Wednesday, February 18, 2015

A Whole New World

And this time I wish I was talking about the song from Aladdin. I officially got to add Common Variable Immune Deficiency to my list of diagnoses on December 29th, 2014. In a way, at first I was relieved. I had validation that something was wrong and that there was a medication I could start to help try and fix the issues. My dr told me the specialty pharmacy would take care of everything and I wouldn’t have to worry about a thing. Little did I know that would be wrong on so many levels…

I was forced to enter this world of bureaucracy and nonsense that is the healthcare system. I spent hours a day on the phone fighting and advocating for myself so I could get the medication my body so desperately needed. Nobody seemed to care and everyone I talked to told me a different answer. At this point, I also relocated leaving all my beloved specialists behind.

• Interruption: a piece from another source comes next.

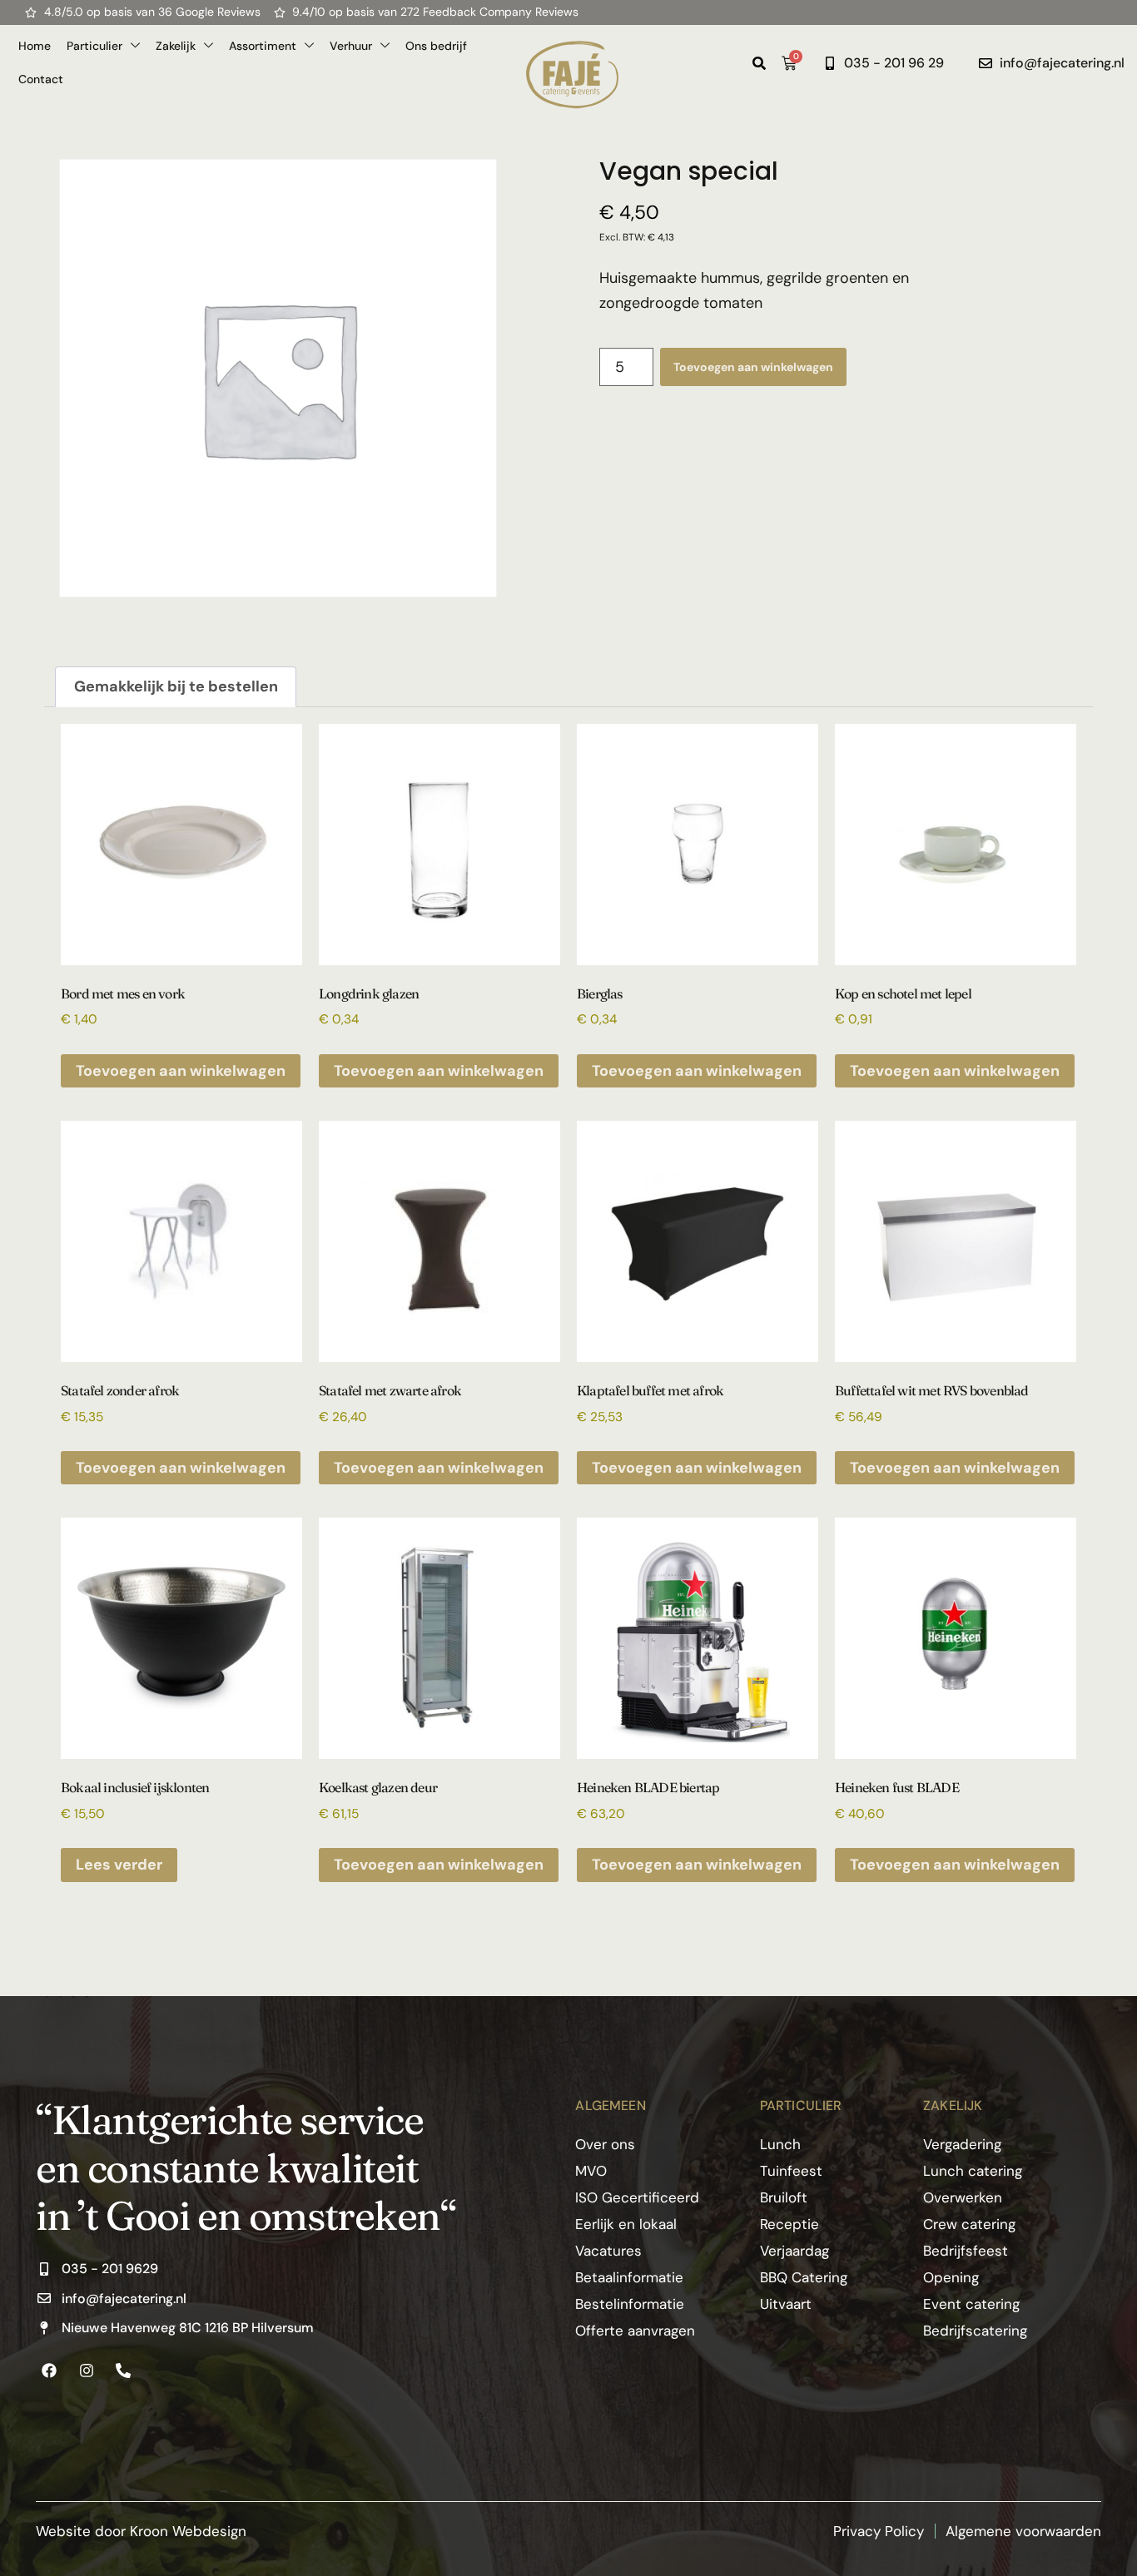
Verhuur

I was living in an area with no doctors, no care team and I functionally hit rock bottom. Everything was a fight and I had to establish care with a whole new set of doctors. New doctors mean new and more testing and more questioning things. Still a few more doctors to establish care with, but I’m getting there. Some I really like and some have me longing for the specialists back in PA.

And this was probably one of the worst parts, but I had to cancel my much anticipated trip to northern Europe. My one specialist said it’s just not safe for me to be leaving the country given my lab values. Another one said I’m one infection away from pneumonia and a trip to the ICU. I was devastated and cried and I blamed myself. It’s my body and my stupid illnesses to why I can’t go on a trip I’ve dreamed about for so long.

I talked to people that were diagnosed and have this illness and they told me I was doing “everything right” yet I’ve never felt more lost, alone, or confused. I hated CVID and I wanted to send the diagnosis back. Back to the diagnosis factory, back to who knows where, I just didn’t want any part of it. When you get diagnosed with a new illness and especially a chronic one, it’s like you have to go through stages of grief. You grieve the life you used to know and a life before all of this. And yet through the brokenness and the scattered pieces that my life had become, I managed to find the strength to pick up the pieces and keep fighting.

Thanks to my persistence, I was finally able to start my new medication a week and a half ago. Every two weeks I get to give myself a cross between an I.V. and a shot in my stomach for 2 hours. This will become my new normal and a whole new world before November, I never thought I’d have a part of. Things are looking up as my medication was transferred to a new specialty pharmacy that seems like they are on top of things and they will fight for me.

And as a "consolation prize" for having to cancel Europe, I’m going to Disneyland and Hawaii in September! My lab values should be better then and it's just safer staying in Murica. Not necessarily the trip I dreamed of, but both are places I’ve never been before. I’ve signed up for another race well technically two. I’m going to conquer the Dumbo Double Dare Challenge (10k one day and half the next) with one of my best friends from college.

This new life might not be what I hoped for, but it doesn’t mean this whole new world is going to be horrible either. I’m still trying to find and believe that there is good in this world because that’s who I am and no amount of bureaucracy or illnesses can take that from me.